▶ _Task to carry out_: Rewrite all of the entries, substituting "How can I do" for "How do I perform" everywhere it appears and leaving everything else unchanged.

▶ _Records shown_:
------------------------
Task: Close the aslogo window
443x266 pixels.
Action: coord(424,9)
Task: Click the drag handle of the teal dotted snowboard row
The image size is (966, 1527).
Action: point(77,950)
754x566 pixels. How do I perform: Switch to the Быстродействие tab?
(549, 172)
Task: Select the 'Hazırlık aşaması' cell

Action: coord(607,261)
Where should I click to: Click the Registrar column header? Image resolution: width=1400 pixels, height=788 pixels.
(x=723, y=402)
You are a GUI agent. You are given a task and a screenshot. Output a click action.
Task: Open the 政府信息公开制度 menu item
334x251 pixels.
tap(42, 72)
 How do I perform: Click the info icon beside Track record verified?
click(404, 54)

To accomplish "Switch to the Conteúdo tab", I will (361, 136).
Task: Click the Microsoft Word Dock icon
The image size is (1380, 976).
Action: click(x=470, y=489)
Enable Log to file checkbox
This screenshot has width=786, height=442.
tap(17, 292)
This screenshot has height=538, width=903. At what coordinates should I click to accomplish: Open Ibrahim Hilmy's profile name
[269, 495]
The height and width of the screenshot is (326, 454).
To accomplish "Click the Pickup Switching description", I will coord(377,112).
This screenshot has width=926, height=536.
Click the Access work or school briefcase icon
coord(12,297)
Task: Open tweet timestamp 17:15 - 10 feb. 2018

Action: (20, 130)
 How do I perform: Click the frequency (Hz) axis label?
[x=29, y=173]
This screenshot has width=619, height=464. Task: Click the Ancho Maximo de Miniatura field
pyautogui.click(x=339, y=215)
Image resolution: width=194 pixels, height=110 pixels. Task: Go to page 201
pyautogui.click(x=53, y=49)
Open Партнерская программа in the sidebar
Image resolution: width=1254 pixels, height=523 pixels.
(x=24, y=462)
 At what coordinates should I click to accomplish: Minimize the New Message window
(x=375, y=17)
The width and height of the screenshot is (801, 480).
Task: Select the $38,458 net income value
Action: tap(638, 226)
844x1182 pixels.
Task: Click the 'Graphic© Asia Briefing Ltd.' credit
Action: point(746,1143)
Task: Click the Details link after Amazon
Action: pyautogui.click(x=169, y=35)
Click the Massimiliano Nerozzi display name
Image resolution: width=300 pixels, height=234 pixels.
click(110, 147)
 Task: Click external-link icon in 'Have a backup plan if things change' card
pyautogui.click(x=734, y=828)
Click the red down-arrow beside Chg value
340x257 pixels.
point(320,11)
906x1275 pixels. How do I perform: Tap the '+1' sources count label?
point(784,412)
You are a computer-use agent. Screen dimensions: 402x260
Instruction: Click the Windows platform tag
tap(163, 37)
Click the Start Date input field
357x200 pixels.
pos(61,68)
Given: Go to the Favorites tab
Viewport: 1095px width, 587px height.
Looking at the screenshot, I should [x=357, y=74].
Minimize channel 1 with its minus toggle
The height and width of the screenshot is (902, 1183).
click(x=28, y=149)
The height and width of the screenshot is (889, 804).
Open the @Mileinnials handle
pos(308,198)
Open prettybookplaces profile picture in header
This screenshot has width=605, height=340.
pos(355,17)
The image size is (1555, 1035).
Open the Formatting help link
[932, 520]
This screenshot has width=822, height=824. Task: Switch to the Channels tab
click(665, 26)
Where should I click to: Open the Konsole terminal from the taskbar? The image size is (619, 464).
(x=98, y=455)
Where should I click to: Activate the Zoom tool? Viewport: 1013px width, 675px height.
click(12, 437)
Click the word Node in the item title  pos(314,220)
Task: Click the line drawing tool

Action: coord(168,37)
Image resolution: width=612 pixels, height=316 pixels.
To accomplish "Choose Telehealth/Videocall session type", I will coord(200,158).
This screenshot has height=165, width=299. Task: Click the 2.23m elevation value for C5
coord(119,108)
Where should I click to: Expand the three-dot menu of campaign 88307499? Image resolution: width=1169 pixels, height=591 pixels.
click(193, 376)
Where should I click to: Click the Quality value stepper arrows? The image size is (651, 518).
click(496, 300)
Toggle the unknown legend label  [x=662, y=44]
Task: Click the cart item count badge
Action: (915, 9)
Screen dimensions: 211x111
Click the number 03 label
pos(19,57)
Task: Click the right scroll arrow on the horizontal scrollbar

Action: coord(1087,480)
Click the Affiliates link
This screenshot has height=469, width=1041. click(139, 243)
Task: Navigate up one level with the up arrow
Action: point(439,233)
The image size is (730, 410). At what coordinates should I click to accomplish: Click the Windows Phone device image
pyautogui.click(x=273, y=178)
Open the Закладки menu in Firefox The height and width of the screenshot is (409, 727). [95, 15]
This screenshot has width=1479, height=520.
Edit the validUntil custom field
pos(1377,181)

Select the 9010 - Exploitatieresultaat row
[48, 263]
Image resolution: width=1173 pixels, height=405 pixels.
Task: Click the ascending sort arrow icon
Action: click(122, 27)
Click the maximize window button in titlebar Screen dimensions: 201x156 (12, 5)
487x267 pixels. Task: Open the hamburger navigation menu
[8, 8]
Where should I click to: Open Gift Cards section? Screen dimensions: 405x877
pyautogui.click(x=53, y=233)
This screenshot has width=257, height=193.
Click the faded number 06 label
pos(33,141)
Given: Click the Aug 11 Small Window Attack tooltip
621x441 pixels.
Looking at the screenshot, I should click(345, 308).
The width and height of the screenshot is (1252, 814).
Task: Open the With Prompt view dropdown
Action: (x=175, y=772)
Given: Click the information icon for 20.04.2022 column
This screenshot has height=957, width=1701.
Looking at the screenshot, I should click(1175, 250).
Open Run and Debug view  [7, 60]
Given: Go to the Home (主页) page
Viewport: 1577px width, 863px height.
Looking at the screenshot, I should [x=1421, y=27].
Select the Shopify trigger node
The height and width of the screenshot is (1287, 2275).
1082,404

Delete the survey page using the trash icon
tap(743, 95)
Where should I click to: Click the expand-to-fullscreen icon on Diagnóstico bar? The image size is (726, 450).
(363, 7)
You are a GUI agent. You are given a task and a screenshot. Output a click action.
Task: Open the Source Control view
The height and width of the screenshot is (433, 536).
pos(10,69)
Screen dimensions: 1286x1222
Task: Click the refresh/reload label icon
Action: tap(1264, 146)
------------------------
▶ _Right answer_:
Task: Close the aslogo window
443x266 pixels.
Action: coord(424,9)
Task: Click the drag handle of the teal dotted snowboard row
The image size is (966, 1527).
Action: point(77,950)
754x566 pixels. How can I do: Switch to the Быстродействие tab?
(549, 172)
Task: Select the 'Hazırlık aşaması' cell

Action: coord(607,261)
Where should I click to: Click the Registrar column header? Image resolution: width=1400 pixels, height=788 pixels.
(x=723, y=402)
You are a GUI agent. You are given a task and a screenshot. Output a click action.
Task: Open the 政府信息公开制度 menu item
334x251 pixels.
tap(42, 72)
 How can I do: Click the info icon beside Track record verified?
click(404, 54)

To accomplish "Switch to the Conteúdo tab", I will (361, 136).
Task: Click the Microsoft Word Dock icon
The image size is (1380, 976).
Action: click(x=470, y=489)
Enable Log to file checkbox
This screenshot has width=786, height=442.
tap(17, 292)
This screenshot has height=538, width=903. At what coordinates should I click to accomplish: Open Ibrahim Hilmy's profile name
[269, 495]
The height and width of the screenshot is (326, 454).
To accomplish "Click the Pickup Switching description", I will coord(377,112).
This screenshot has width=926, height=536.
Click the Access work or school briefcase icon
coord(12,297)
Task: Open tweet timestamp 17:15 - 10 feb. 2018

Action: (20, 130)
 How can I do: Click the frequency (Hz) axis label?
[x=29, y=173]
This screenshot has width=619, height=464. Task: Click the Ancho Maximo de Miniatura field
pyautogui.click(x=339, y=215)
Image resolution: width=194 pixels, height=110 pixels. Task: Go to page 201
pyautogui.click(x=53, y=49)
Open Партнерская программа in the sidebar
Image resolution: width=1254 pixels, height=523 pixels.
(x=24, y=462)
 At what coordinates should I click to accomplish: Minimize the New Message window
(x=375, y=17)
The width and height of the screenshot is (801, 480).
Task: Select the $38,458 net income value
Action: tap(638, 226)
844x1182 pixels.
Task: Click the 'Graphic© Asia Briefing Ltd.' credit
Action: point(746,1143)
Task: Click the Details link after Amazon
Action: pyautogui.click(x=169, y=35)
Click the Massimiliano Nerozzi display name
Image resolution: width=300 pixels, height=234 pixels.
click(110, 147)
 Task: Click external-link icon in 'Have a backup plan if things change' card
pyautogui.click(x=734, y=828)
Click the red down-arrow beside Chg value
340x257 pixels.
point(320,11)
906x1275 pixels. How can I do: Tap the '+1' sources count label?
point(784,412)
You are a computer-use agent. Screen dimensions: 402x260
Instruction: Click the Windows platform tag
tap(163, 37)
Click the Start Date input field
357x200 pixels.
pos(61,68)
Given: Go to the Favorites tab
Viewport: 1095px width, 587px height.
Looking at the screenshot, I should [x=357, y=74].
Minimize channel 1 with its minus toggle
The height and width of the screenshot is (902, 1183).
click(x=28, y=149)
The height and width of the screenshot is (889, 804).
Open the @Mileinnials handle
pos(308,198)
Open prettybookplaces profile picture in header
This screenshot has width=605, height=340.
pos(355,17)
The image size is (1555, 1035).
Open the Formatting help link
[932, 520]
This screenshot has width=822, height=824. Task: Switch to the Channels tab
click(665, 26)
Where should I click to: Open the Konsole terminal from the taskbar? The image size is (619, 464).
(x=98, y=455)
Where should I click to: Activate the Zoom tool? Viewport: 1013px width, 675px height.
click(12, 437)
Click the word Node in the item title  pos(314,220)
Task: Click the line drawing tool

Action: coord(168,37)
Image resolution: width=612 pixels, height=316 pixels.
To accomplish "Choose Telehealth/Videocall session type", I will coord(200,158).
This screenshot has height=165, width=299. Task: Click the 2.23m elevation value for C5
coord(119,108)
Where should I click to: Expand the three-dot menu of campaign 88307499? Image resolution: width=1169 pixels, height=591 pixels.
click(193, 376)
Where should I click to: Click the Quality value stepper arrows? The image size is (651, 518).
click(496, 300)
Toggle the unknown legend label  [x=662, y=44]
Task: Click the cart item count badge
Action: (915, 9)
Screen dimensions: 211x111
Click the number 03 label
pos(19,57)
Task: Click the right scroll arrow on the horizontal scrollbar

Action: coord(1087,480)
Click the Affiliates link
This screenshot has height=469, width=1041. click(139, 243)
Task: Navigate up one level with the up arrow
Action: point(439,233)
The image size is (730, 410). At what coordinates should I click to accomplish: Click the Windows Phone device image
pyautogui.click(x=273, y=178)
Open the Закладки menu in Firefox The height and width of the screenshot is (409, 727). [95, 15]
This screenshot has width=1479, height=520.
Edit the validUntil custom field
pos(1377,181)

Select the 9010 - Exploitatieresultaat row
[48, 263]
Image resolution: width=1173 pixels, height=405 pixels.
Task: Click the ascending sort arrow icon
Action: click(122, 27)
Click the maximize window button in titlebar Screen dimensions: 201x156 (12, 5)
487x267 pixels. Task: Open the hamburger navigation menu
[8, 8]
Where should I click to: Open Gift Cards section? Screen dimensions: 405x877
pyautogui.click(x=53, y=233)
This screenshot has width=257, height=193.
Click the faded number 06 label
pos(33,141)
Given: Click the Aug 11 Small Window Attack tooltip
621x441 pixels.
Looking at the screenshot, I should click(345, 308).
The width and height of the screenshot is (1252, 814).
Task: Open the With Prompt view dropdown
Action: (x=175, y=772)
Given: Click the information icon for 20.04.2022 column
This screenshot has height=957, width=1701.
Looking at the screenshot, I should click(1175, 250).
Open Run and Debug view  [7, 60]
Given: Go to the Home (主页) page
Viewport: 1577px width, 863px height.
Looking at the screenshot, I should [x=1421, y=27].
Select the Shopify trigger node
The height and width of the screenshot is (1287, 2275).
1082,404

Delete the survey page using the trash icon
tap(743, 95)
Where should I click to: Click the expand-to-fullscreen icon on Diagnóstico bar? The image size is (726, 450).
(363, 7)
You are a GUI agent. You are given a task and a screenshot. Output a click action.
Task: Open the Source Control view
The height and width of the screenshot is (433, 536).
pos(10,69)
Screen dimensions: 1286x1222
Task: Click the refresh/reload label icon
Action: tap(1264, 146)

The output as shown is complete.